DESCRIPTION OF THE TASK ->
All entries must be given again exactly as written.

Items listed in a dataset
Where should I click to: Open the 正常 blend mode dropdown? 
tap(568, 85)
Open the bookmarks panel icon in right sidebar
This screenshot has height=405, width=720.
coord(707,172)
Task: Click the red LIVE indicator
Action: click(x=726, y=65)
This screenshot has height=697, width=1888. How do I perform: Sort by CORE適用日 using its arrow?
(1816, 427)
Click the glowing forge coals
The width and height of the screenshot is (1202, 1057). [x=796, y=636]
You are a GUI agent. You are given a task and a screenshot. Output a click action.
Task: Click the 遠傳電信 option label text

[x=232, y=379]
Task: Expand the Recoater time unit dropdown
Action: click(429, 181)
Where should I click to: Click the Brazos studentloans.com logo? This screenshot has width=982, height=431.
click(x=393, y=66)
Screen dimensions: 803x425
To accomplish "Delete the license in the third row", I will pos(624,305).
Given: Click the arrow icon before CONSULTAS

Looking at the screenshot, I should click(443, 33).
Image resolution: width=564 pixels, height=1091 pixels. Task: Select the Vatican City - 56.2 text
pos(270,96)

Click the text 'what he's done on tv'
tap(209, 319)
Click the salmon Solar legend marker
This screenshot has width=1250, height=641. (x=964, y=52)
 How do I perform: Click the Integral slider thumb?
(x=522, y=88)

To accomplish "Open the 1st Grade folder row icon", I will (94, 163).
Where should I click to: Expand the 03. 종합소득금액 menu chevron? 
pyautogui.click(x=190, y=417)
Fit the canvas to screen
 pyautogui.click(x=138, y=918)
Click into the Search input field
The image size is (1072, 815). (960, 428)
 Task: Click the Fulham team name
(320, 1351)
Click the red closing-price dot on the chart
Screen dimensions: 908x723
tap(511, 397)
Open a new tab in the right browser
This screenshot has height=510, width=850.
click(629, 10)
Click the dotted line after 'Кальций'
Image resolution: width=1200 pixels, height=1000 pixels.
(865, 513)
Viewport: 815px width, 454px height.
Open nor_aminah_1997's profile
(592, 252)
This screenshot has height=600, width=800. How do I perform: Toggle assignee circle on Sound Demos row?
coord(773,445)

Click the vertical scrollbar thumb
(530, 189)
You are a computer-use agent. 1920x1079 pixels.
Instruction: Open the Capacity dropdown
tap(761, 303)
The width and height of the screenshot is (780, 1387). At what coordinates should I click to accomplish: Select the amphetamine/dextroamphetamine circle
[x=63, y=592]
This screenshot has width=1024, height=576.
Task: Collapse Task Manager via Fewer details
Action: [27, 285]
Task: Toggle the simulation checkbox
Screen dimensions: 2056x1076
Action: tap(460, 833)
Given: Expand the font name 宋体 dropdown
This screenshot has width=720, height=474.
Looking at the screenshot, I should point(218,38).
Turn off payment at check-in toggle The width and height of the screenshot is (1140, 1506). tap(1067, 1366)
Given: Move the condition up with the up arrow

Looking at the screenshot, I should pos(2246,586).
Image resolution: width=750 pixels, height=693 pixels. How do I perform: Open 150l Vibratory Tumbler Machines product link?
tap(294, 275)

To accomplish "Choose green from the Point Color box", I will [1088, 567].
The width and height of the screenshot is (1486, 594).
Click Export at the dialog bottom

WRITTEN ANSWER ->
Where should I click to: Open the 正常 blend mode dropdown? 
tap(568, 85)
Open the bookmarks panel icon in right sidebar
This screenshot has height=405, width=720.
coord(707,172)
Task: Click the red LIVE indicator
Action: click(x=726, y=65)
This screenshot has height=697, width=1888. How do I perform: Sort by CORE適用日 using its arrow?
(1816, 427)
Click the glowing forge coals
The width and height of the screenshot is (1202, 1057). [x=796, y=636]
You are a GUI agent. You are given a task and a screenshot. Output a click action.
Task: Click the 遠傳電信 option label text

[x=232, y=379]
Task: Expand the Recoater time unit dropdown
Action: click(429, 181)
Where should I click to: Click the Brazos studentloans.com logo? This screenshot has width=982, height=431.
click(x=393, y=66)
Screen dimensions: 803x425
To accomplish "Delete the license in the third row", I will pos(624,305).
Given: Click the arrow icon before CONSULTAS

Looking at the screenshot, I should click(443, 33).
Image resolution: width=564 pixels, height=1091 pixels. Task: Select the Vatican City - 56.2 text
pos(270,96)

Click the text 'what he's done on tv'
tap(209, 319)
Click the salmon Solar legend marker
This screenshot has width=1250, height=641. (x=964, y=52)
 How do I perform: Click the Integral slider thumb?
(x=522, y=88)

To accomplish "Open the 1st Grade folder row icon", I will (94, 163).
Where should I click to: Expand the 03. 종합소득금액 menu chevron? 
pyautogui.click(x=190, y=417)
Fit the canvas to screen
 pyautogui.click(x=138, y=918)
Click into the Search input field
The image size is (1072, 815). (960, 428)
 Task: Click the Fulham team name
(320, 1351)
Click the red closing-price dot on the chart
Screen dimensions: 908x723
tap(511, 397)
Open a new tab in the right browser
This screenshot has height=510, width=850.
click(629, 10)
Click the dotted line after 'Кальций'
Image resolution: width=1200 pixels, height=1000 pixels.
(865, 513)
Viewport: 815px width, 454px height.
Open nor_aminah_1997's profile
(592, 252)
This screenshot has height=600, width=800. How do I perform: Toggle assignee circle on Sound Demos row?
coord(773,445)

Click the vertical scrollbar thumb
(530, 189)
You are a computer-use agent. 1920x1079 pixels.
Instruction: Open the Capacity dropdown
tap(761, 303)
The width and height of the screenshot is (780, 1387). At what coordinates should I click to accomplish: Select the amphetamine/dextroamphetamine circle
[x=63, y=592]
This screenshot has width=1024, height=576.
Task: Collapse Task Manager via Fewer details
Action: [27, 285]
Task: Toggle the simulation checkbox
Screen dimensions: 2056x1076
Action: tap(460, 833)
Given: Expand the font name 宋体 dropdown
This screenshot has width=720, height=474.
Looking at the screenshot, I should point(218,38).
Turn off payment at check-in toggle The width and height of the screenshot is (1140, 1506). tap(1067, 1366)
Given: Move the condition up with the up arrow

Looking at the screenshot, I should pos(2246,586).
Image resolution: width=750 pixels, height=693 pixels. How do I perform: Open 150l Vibratory Tumbler Machines product link?
tap(294, 275)

To accomplish "Choose green from the Point Color box", I will [1088, 567].
The width and height of the screenshot is (1486, 594).
Click Export at the dialog bottom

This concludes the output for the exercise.